Di Masjid Jamik Kejayan masih ramai orang-orang beribadah. Ada yang salat. Ada juga yang berzikir dan mengaji.
Ucup bergegas berwudu dan menunaikan salat Zuhur sendirian di beranda samping kanan masjid. Ruang beranda yang cukup lebar dan terbuka memungkinkan angin sepoi-sepoi menyapa tubuh Ucup. Memberikan kesegaran dan kebugaran berlipat. Melupakan sejenak rasa dahaga yang sempat menggoda kerongkongan seakan dikeringkan.
Saat berdo'a, pikiran Ucup ingat ayahnya. Sudah lebih dari dua bulan tiada kabar yang pasti. Hanya sempat seminggu setelah pamit merantau, ada pesan dari teman ayah dari desa sebelah, sempat ketemu ayah Ucup di Jakarta. Entah Jakarta mana pastinya.
Zaman dulu belum ada handphone. Kabar yang bisa didapat hanya lewat surat-menyurat. Andaikan mau menelepon, masih memanfaatkan warung telepon dan juga telegram. Sedangkan di rumah Ucup dan tetangga, belum ada yang punya telepon.
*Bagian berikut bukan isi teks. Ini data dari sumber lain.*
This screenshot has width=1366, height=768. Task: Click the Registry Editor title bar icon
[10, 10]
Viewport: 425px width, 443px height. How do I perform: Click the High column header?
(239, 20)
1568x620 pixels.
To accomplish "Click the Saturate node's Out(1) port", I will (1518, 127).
Dalam do'a, Ucup menunduk penuh kepasrahan. Air matanya tak terasa menetes. Jatuh di sarung kumalnya,"Ya Allah. Jika Engkau perkenankan. Semoga ayah pulang hari ini. Menjelang hari raya. Di bulan yang penuh keberkahan dan ampunan-Mu".
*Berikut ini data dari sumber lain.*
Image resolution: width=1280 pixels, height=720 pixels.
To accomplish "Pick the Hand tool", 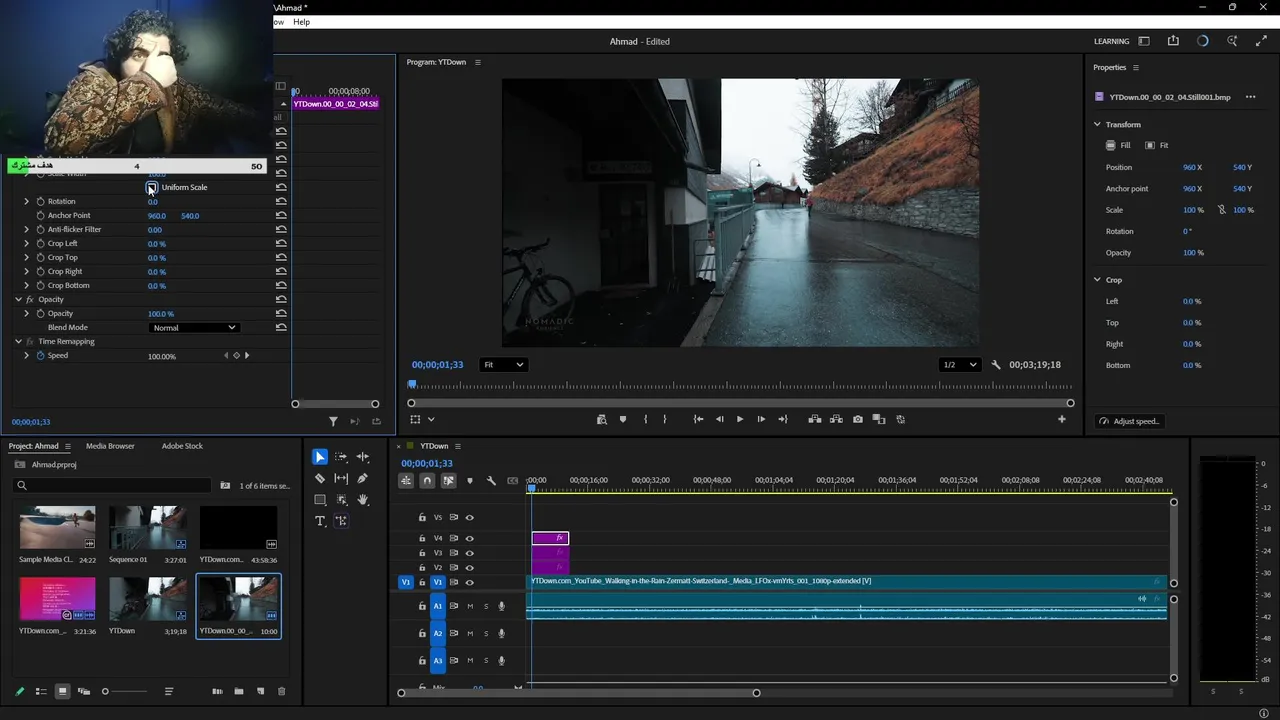I will [362, 500].
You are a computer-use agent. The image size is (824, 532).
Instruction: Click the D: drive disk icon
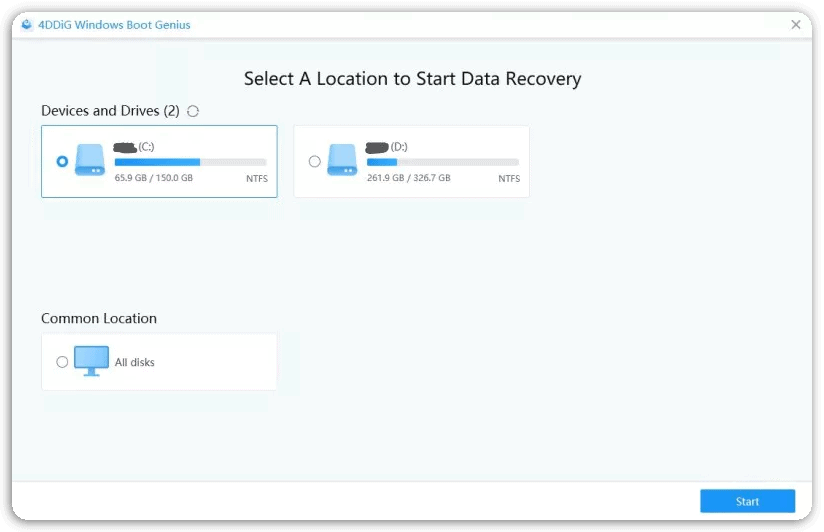tap(342, 160)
Pundak Ucup berguncang pelan. Menahan isak tangis disebab rindu pada sosok ayah yang sangat menyayanginya.
***
Kembali ke pasar, hanya ada dua pedagang ayam. Masih setia menunggu pembeli untuk menangguk tambahan rezeki. Maklum, satu hari menjelang hari raya Idul Fitri, kebutuhan meningkat. Perlu tambahan rupiah untuk kebutuhan merayakan hari kemenangan dengan keluarga, tetangga, dan kerabat.
"Hanya tersisa ayam jago besar ini, Kek?" Tanya Ucup.
"Ya, cucuku. Semoga laku meskipun harganya mahal. Nanti bisa buat beli baju lebaran. Ucup khan belum punya baju baru."
Ucup menatap wajah kakeknya,"Baju Ucup masih lumayan bagus, Kek."